1 -O comercializador de último recurso deve celebrar o contrato de compra e venda da eletricidade resultante da miniprodução e assegurar o seu pagamento, nos termos do presente decreto-lei, exceto nos casos em que o produtor exerça a opção prevista no n.º 5 do artigo 10.º
2 -O pagamento referido no número anterior é feito diretamente ao produtor, mediante transferência bancária, com periodicidade mensal ou outra superior, desde que estipulada no contrato de compra e venda da eletricidade, sem prejuízo do disposto no número seguinte.
3 -A facturação relativa à electricidade resultante da miniprodução é processada pelo comercializador nos termos do n.º 11 do artigo 36.º do Código do IVA, sem necessidade de acordo escrito do produtor.

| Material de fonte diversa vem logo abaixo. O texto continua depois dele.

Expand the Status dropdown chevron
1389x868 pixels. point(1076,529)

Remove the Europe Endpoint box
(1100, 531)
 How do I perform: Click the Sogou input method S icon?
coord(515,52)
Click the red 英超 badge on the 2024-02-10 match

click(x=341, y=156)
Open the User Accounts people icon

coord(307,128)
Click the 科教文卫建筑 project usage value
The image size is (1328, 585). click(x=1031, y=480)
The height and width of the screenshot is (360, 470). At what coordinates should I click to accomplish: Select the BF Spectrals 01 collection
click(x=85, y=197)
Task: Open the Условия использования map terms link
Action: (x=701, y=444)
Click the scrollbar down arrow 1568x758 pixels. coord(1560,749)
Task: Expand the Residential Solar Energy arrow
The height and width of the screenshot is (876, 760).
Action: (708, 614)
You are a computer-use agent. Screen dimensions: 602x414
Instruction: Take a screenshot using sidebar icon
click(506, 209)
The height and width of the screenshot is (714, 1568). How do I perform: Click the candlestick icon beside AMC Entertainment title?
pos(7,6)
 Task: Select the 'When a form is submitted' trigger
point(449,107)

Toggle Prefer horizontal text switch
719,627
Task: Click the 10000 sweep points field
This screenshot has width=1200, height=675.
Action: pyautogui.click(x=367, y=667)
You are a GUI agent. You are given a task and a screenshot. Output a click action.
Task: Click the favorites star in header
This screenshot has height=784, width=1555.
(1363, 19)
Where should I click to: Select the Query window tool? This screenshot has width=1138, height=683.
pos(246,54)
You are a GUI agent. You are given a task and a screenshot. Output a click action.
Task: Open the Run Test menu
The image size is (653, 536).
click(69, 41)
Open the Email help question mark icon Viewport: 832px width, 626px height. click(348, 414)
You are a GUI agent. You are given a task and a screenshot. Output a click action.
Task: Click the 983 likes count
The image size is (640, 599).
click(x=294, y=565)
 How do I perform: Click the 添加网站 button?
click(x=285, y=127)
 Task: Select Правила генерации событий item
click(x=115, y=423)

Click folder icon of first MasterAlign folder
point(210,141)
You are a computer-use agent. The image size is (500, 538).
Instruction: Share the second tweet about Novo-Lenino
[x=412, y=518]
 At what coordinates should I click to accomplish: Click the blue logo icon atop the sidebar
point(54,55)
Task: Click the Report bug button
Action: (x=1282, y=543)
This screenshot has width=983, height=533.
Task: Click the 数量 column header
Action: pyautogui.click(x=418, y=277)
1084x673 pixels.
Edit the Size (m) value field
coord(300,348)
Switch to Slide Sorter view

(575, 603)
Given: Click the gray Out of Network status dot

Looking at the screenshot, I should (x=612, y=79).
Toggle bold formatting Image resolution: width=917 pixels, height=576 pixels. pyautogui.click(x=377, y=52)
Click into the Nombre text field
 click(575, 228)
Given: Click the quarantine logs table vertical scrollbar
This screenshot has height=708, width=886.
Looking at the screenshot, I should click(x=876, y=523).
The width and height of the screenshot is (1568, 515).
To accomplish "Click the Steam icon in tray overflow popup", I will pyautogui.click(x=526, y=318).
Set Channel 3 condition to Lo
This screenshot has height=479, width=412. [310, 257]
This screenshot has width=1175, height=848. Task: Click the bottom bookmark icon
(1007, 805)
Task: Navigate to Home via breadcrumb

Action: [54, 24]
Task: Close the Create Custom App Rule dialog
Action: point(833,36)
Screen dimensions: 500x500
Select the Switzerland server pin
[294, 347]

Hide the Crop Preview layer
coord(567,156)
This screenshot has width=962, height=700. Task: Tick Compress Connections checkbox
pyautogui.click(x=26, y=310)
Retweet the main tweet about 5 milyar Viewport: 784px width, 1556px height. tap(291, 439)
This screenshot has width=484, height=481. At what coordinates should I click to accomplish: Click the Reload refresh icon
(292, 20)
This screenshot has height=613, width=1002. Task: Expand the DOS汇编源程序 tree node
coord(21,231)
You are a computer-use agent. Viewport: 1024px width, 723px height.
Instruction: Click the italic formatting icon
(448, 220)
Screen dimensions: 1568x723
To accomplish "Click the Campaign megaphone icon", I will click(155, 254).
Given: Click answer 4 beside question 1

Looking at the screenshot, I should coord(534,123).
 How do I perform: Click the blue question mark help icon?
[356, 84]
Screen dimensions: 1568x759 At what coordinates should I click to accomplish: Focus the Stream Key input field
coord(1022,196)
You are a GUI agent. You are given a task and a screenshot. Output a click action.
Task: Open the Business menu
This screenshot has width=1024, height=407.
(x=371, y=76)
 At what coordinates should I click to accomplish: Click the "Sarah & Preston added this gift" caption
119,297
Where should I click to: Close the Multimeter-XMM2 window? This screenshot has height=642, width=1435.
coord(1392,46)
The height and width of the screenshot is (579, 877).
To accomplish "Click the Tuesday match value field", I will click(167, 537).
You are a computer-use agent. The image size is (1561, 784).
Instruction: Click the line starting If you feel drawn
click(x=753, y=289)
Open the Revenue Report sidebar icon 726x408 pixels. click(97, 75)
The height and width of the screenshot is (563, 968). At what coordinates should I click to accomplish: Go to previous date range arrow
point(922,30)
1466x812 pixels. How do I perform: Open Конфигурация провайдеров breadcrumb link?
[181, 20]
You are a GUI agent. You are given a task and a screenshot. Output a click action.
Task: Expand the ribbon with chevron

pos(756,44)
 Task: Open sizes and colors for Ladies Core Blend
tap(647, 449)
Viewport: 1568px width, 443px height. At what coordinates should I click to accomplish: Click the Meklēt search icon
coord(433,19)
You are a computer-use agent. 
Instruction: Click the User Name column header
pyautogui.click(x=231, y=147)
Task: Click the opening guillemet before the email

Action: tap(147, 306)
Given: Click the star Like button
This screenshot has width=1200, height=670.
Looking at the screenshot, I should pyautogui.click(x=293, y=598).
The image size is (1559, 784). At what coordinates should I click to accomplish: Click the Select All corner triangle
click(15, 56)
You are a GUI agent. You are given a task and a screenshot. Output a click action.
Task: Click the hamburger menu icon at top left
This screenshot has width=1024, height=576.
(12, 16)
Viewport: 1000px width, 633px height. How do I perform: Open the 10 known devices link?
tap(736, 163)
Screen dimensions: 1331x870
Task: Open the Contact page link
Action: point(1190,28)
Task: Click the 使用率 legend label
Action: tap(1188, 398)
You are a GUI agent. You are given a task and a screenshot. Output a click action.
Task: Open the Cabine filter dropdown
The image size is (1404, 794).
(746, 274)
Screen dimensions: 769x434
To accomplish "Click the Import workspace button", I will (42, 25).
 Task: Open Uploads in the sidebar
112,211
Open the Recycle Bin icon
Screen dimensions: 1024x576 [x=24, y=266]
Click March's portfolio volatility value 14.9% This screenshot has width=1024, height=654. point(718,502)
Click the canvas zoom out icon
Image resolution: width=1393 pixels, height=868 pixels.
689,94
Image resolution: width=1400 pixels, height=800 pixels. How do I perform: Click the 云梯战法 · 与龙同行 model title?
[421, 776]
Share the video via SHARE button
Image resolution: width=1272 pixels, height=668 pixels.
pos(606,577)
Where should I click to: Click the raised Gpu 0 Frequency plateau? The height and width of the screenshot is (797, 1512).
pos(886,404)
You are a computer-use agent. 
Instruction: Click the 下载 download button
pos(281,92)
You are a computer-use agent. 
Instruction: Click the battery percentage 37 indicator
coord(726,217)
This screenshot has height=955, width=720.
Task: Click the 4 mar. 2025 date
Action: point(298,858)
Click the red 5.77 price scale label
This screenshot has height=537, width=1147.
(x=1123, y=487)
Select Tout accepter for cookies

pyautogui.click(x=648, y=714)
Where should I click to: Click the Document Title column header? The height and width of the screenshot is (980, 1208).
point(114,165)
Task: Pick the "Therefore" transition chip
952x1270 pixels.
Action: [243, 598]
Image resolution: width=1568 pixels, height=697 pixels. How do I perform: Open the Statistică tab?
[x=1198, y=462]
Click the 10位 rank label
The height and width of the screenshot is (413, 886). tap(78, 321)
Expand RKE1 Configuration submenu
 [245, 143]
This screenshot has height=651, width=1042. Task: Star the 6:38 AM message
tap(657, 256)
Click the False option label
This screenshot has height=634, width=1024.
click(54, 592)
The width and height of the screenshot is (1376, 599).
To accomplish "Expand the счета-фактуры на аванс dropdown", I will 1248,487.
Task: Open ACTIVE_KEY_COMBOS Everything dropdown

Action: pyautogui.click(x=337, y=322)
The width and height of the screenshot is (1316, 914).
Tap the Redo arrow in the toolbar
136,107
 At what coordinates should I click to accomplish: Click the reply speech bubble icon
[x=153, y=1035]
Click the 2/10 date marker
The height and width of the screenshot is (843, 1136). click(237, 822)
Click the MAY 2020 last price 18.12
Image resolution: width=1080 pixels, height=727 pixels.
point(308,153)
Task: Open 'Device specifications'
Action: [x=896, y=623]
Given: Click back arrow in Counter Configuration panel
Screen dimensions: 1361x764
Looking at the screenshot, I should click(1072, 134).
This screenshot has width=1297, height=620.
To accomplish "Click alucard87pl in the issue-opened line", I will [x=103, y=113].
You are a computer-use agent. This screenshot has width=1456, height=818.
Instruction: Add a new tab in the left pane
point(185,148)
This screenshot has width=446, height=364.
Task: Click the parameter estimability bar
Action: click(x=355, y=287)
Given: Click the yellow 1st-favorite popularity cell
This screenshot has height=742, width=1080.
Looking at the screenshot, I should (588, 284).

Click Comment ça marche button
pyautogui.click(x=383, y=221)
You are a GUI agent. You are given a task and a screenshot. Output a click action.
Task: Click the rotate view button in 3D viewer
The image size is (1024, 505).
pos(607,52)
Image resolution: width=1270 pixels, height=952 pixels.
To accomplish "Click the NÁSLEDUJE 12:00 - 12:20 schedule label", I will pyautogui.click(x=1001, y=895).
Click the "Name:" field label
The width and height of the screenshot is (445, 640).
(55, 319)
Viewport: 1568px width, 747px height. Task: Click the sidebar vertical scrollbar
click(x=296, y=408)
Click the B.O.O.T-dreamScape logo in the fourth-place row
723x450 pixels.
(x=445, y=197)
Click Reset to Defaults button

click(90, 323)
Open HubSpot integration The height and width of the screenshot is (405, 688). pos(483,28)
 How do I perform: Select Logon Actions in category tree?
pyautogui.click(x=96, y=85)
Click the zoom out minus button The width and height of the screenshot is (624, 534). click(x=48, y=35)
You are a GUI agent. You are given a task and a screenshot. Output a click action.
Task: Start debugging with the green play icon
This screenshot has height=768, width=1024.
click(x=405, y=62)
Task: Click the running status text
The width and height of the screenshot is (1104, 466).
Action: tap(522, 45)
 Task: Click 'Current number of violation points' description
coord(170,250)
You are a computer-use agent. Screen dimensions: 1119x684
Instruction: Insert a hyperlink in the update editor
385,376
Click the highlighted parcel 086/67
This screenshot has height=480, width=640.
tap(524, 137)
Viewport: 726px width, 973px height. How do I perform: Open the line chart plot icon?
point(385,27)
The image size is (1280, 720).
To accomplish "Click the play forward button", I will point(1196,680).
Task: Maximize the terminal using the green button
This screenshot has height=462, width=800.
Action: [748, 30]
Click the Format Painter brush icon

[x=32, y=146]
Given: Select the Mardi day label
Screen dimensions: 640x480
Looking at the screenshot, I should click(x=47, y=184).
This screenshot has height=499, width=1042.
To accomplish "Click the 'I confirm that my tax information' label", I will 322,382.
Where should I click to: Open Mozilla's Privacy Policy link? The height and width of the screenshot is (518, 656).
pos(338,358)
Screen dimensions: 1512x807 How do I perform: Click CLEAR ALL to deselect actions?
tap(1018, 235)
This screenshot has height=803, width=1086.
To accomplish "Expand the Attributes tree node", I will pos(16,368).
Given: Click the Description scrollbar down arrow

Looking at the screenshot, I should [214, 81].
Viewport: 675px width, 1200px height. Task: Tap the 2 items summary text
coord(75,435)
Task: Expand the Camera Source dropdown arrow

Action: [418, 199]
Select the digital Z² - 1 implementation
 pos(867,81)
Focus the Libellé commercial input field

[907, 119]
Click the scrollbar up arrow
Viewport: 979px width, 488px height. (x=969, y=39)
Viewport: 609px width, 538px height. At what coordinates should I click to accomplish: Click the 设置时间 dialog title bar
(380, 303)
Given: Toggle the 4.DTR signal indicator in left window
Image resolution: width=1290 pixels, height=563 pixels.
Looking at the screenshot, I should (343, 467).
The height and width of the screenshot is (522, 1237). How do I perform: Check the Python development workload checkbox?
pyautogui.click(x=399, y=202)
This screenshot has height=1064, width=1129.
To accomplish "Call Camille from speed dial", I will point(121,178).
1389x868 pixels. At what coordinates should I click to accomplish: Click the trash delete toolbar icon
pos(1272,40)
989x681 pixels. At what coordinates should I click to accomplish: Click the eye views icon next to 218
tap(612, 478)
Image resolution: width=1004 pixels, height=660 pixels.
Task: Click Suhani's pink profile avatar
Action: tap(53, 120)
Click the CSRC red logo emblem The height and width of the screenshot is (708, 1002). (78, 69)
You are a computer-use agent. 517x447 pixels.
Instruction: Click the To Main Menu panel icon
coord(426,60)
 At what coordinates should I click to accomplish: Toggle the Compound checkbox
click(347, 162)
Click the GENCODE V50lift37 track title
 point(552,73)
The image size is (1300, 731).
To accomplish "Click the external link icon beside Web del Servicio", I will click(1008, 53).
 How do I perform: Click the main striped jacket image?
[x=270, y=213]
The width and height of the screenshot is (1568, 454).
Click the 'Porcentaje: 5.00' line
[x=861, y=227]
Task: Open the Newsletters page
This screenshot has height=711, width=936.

4 -No caso de produtores que não se encontrem enquadrados, para efeitos do IVA, no regime normal de tributação e relativamente às transmissões de bens que venham a derivar exclusivamente da miniprodução de energia eléctrica, é aplicável, com as necessárias adaptações, o regime especial de entrega de imposto previsto no artigo 10.º do Decreto-Lei n.º 122/88, de 20 de Abril, devendo os comercializadores, em sua substituição, dar cumprimento às obrigações de liquidação e entrega do imposto.
5 -Para efeitos do disposto nos n.os 3 e 4, considera-se comercializador o comercializador de último recurso que se encontra obrigado a comprar a eletricidade produzida em unidades de miniprodução.